It was just a few days ago that the National Weather Service provided some stunning glimpses at the effect the California wildfires are having on weather patterns in the United States, and now NASA is chiming in with its own discoveries. The NWS revealed that massive smoke clouds pushed aloft by the fires were gradually making their way to the East Coast, posing a risk to air quality, but NASA’s data shows that it’s not just smoke that we should be worried about.
In new images snapped by NASA’s high-flying Aqua satellite, huge concentrations of carbon monoxide can be seen drifting from the west to the east. The dangerous clouds of gas can last for weeks on end, and as winds push them across the country the threat of diminished air quality becomes more and more real.

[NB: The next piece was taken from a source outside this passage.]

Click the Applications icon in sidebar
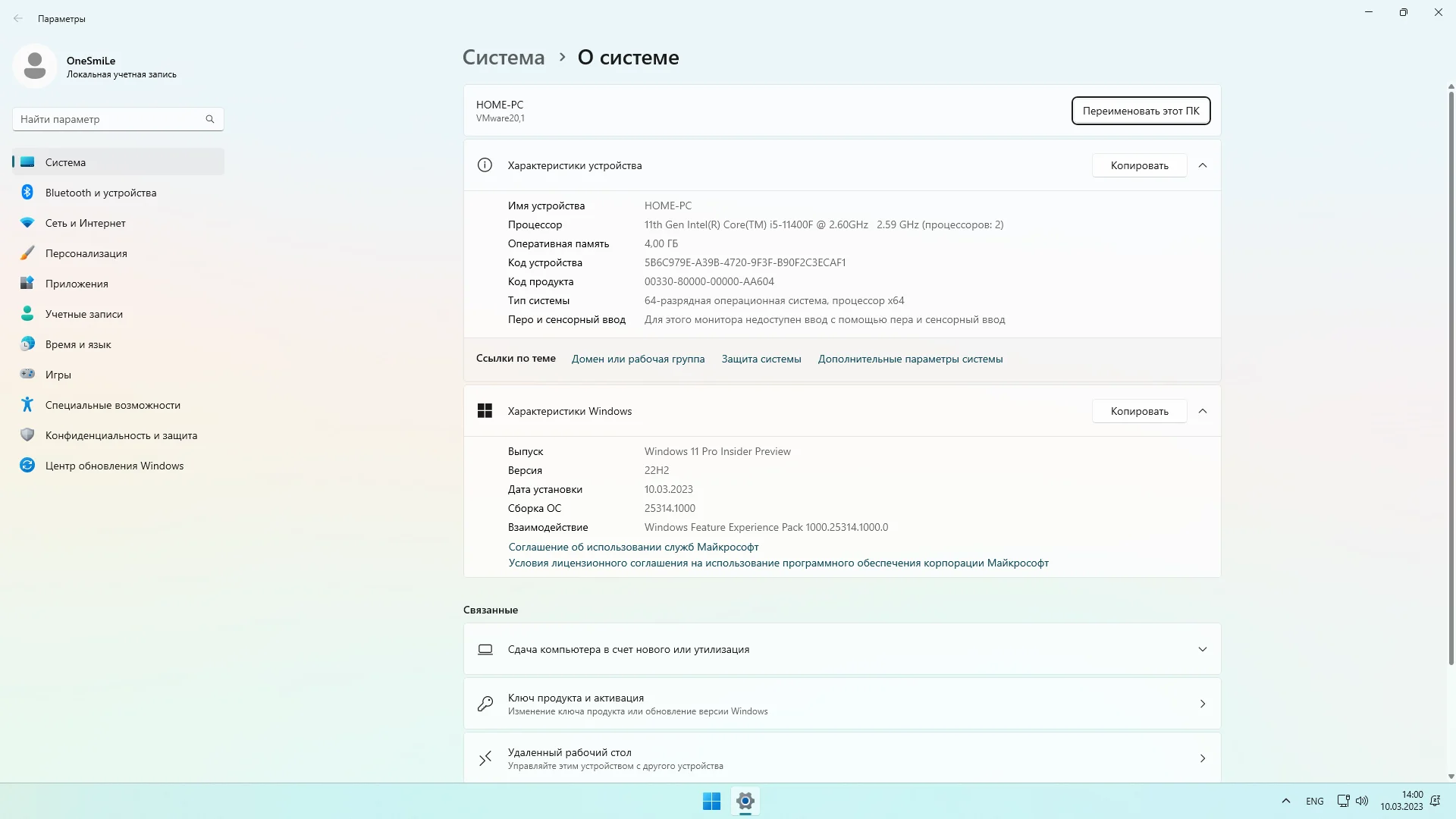Image resolution: width=1456 pixels, height=819 pixels. point(27,284)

The images were captured using a tool called the Atmospheric Infrared Sounder which can detect the carbon monoxide flying high above our heads. The top-down view provided by the satellite might make it seem as though the midwest is being suffocated by the noxious gasses, but the clouds of pollutant still remain a safe altitude, at least for now. However, as NASA explains, that could change rapidly.

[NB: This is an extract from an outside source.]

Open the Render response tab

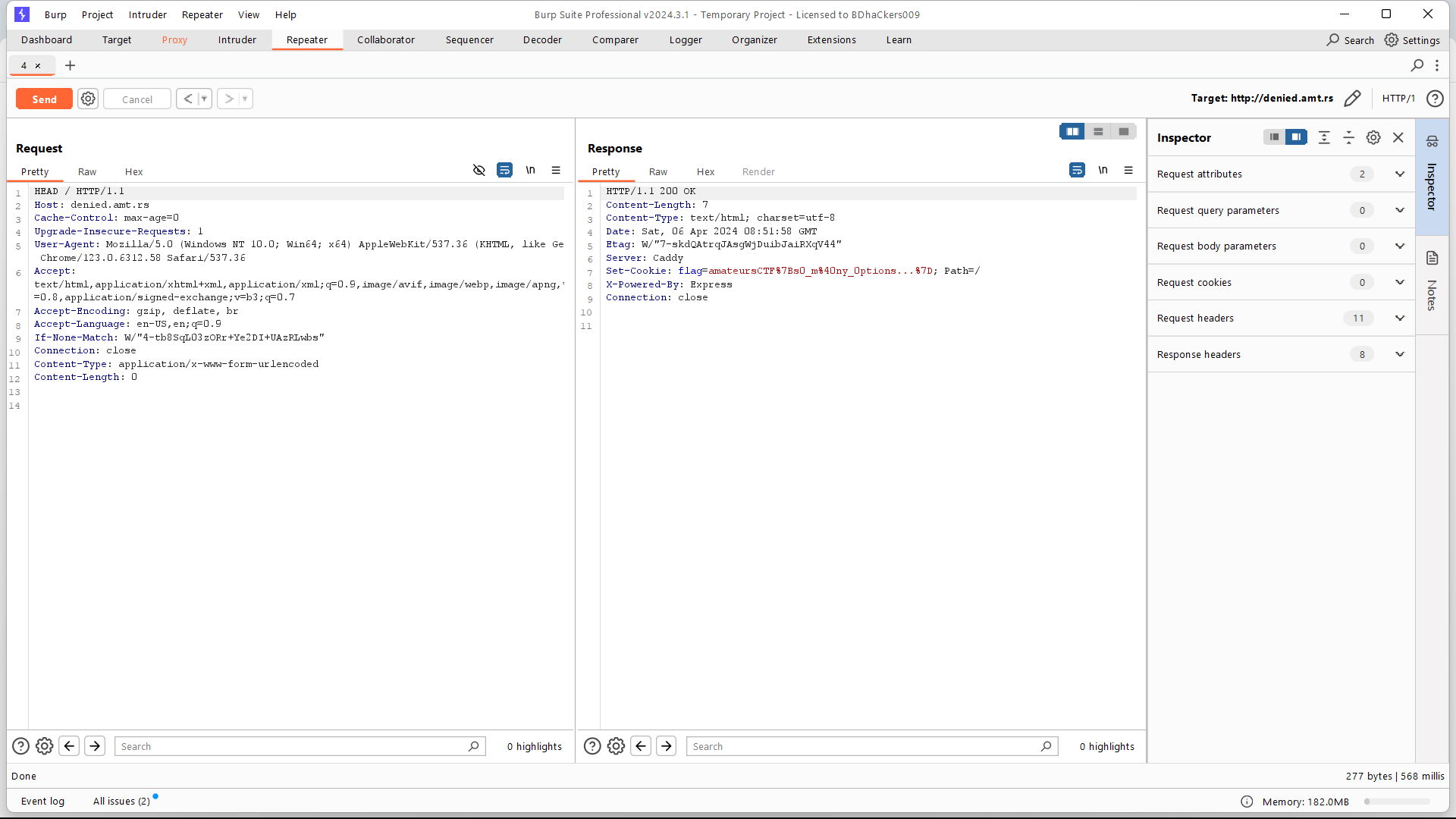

“Strong winds can carry this pollutant downward to where it can have significant effects on air quality,” NASA’s Jet Propulsion Laboratory explains in a blog post. “The time series of images shows just how far the carbon monoxide from California’s wildfires has travelled eastward and what areas may be at greater risk of experiencing its effects.”

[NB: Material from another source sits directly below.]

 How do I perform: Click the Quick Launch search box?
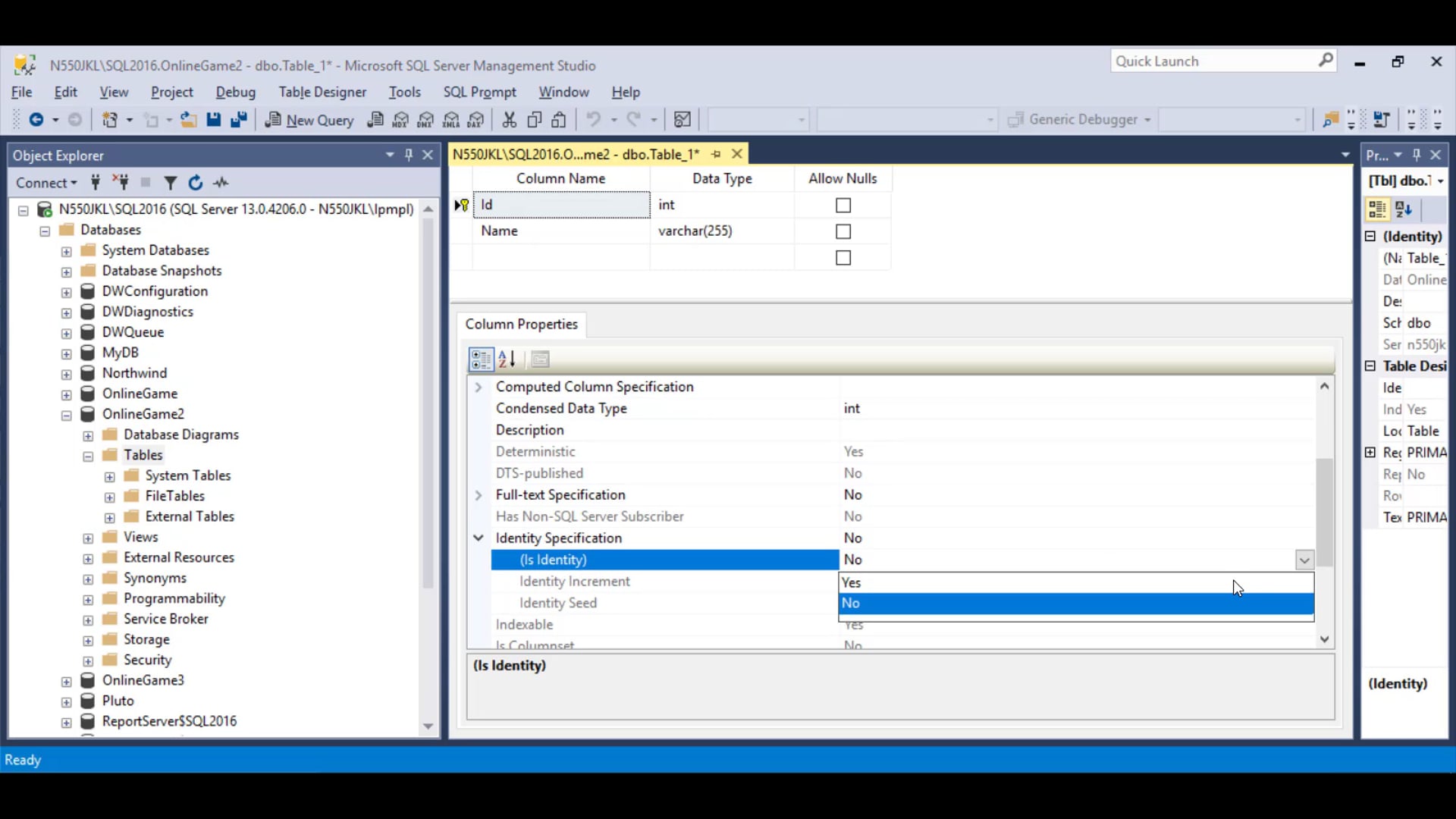coord(1213,61)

It’s incredibly difficult to forecast how various winds might affect the altitude of the dangerous gas, or what specific areas might begin to feel the effects of the wildfires despite being hundreds of miles away. The problem is made worse by the fact that the fires in California are still raging as we speak, producing a steady stream of smoke and carbon monoxide that will continue to pose at least a mild threat to air quality across the country.